■ Goal of the exercise
Omit the pictures and output exactly the lines from the start of the entries through the line containing "Open the Owner dropdown set to Me".

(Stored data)
● ● ● ● ●

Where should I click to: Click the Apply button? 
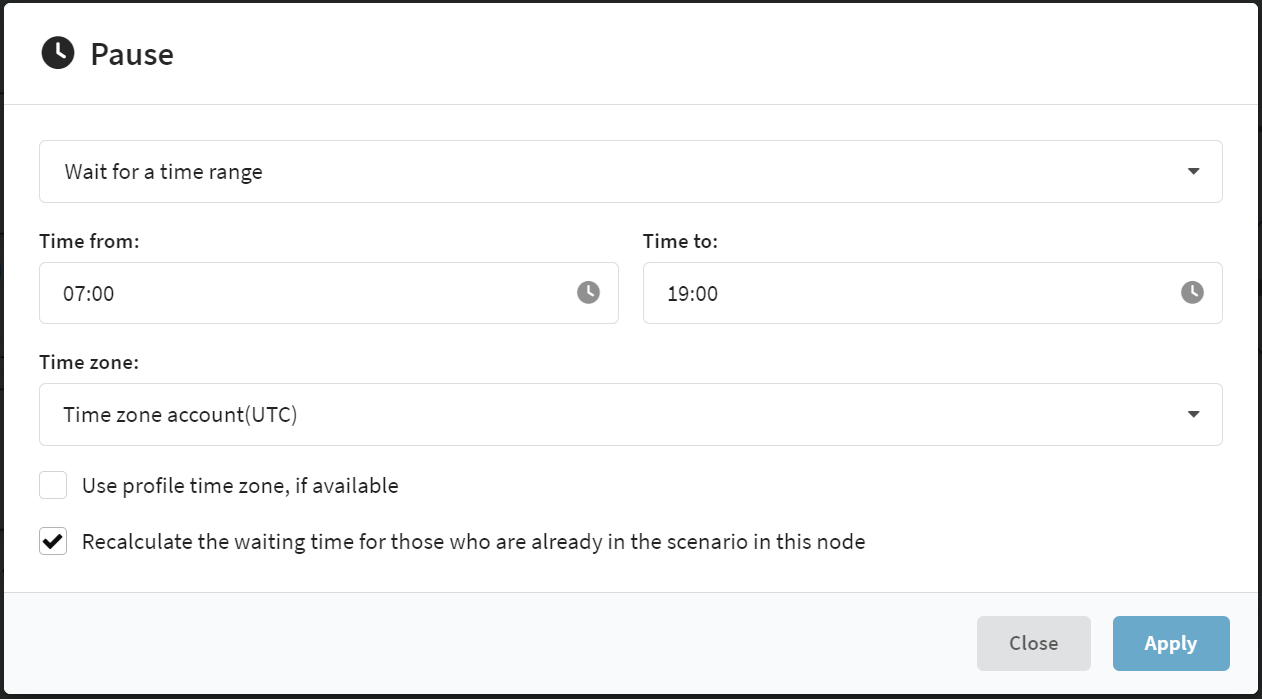(x=1171, y=643)
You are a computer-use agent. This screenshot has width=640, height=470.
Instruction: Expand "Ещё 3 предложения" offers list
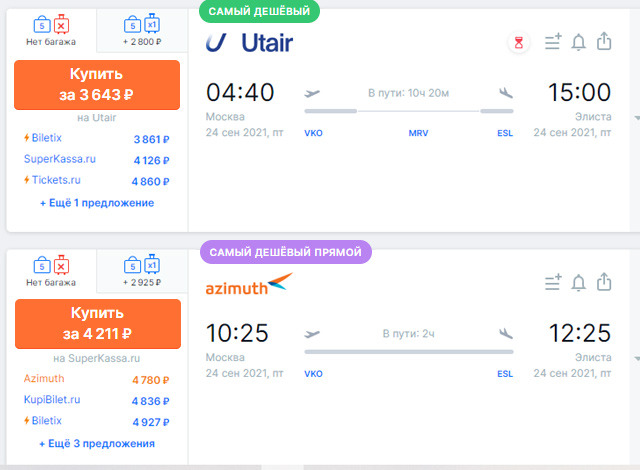(97, 443)
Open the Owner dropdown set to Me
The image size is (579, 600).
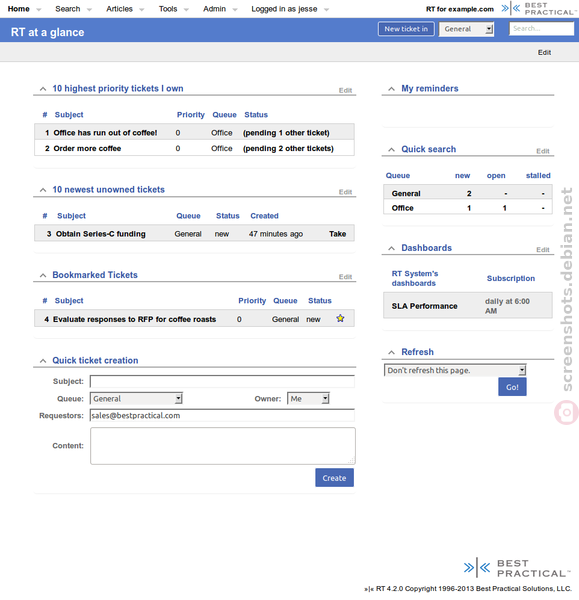click(x=308, y=399)
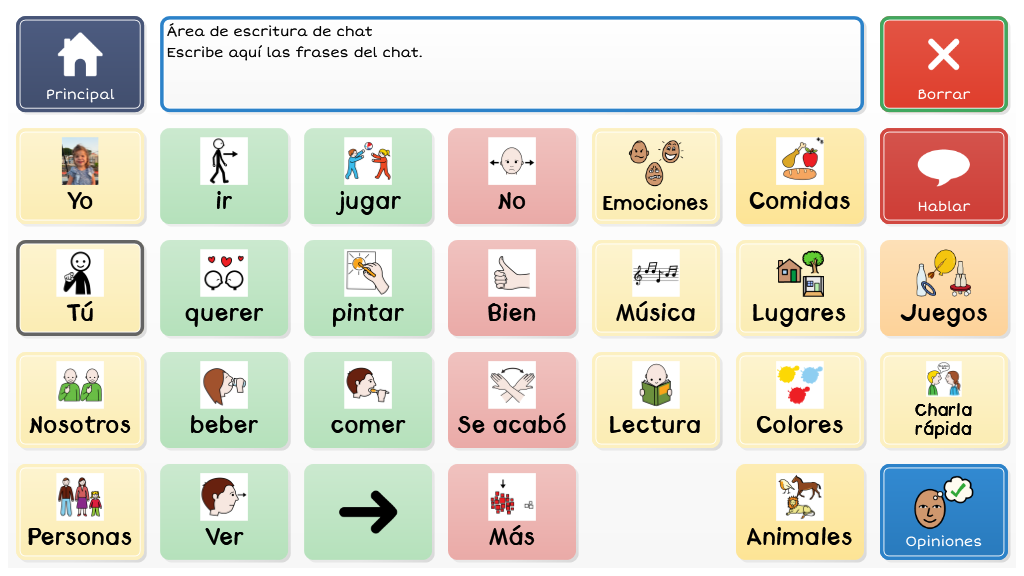This screenshot has width=1024, height=576.
Task: Open the Comidas food category
Action: tap(799, 176)
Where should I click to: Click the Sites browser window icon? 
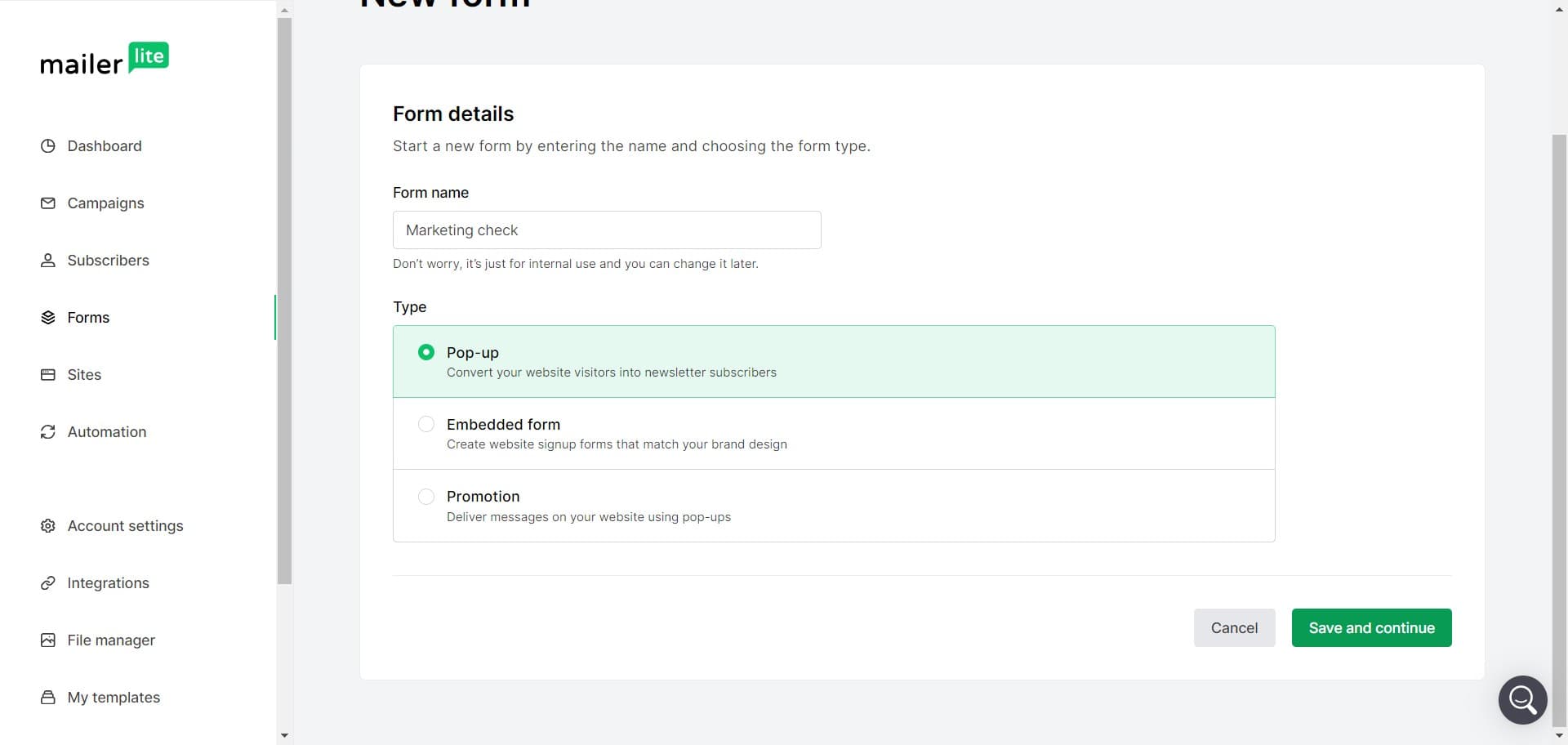[48, 375]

● ● ● ● ●

■ Written response
Where should I click to: Click the Apply button? 
(x=1171, y=643)
You are a computer-use agent. This screenshot has width=640, height=470.
Instruction: Expand "Ещё 3 предложения" offers list
(97, 443)
Open the Owner dropdown set to Me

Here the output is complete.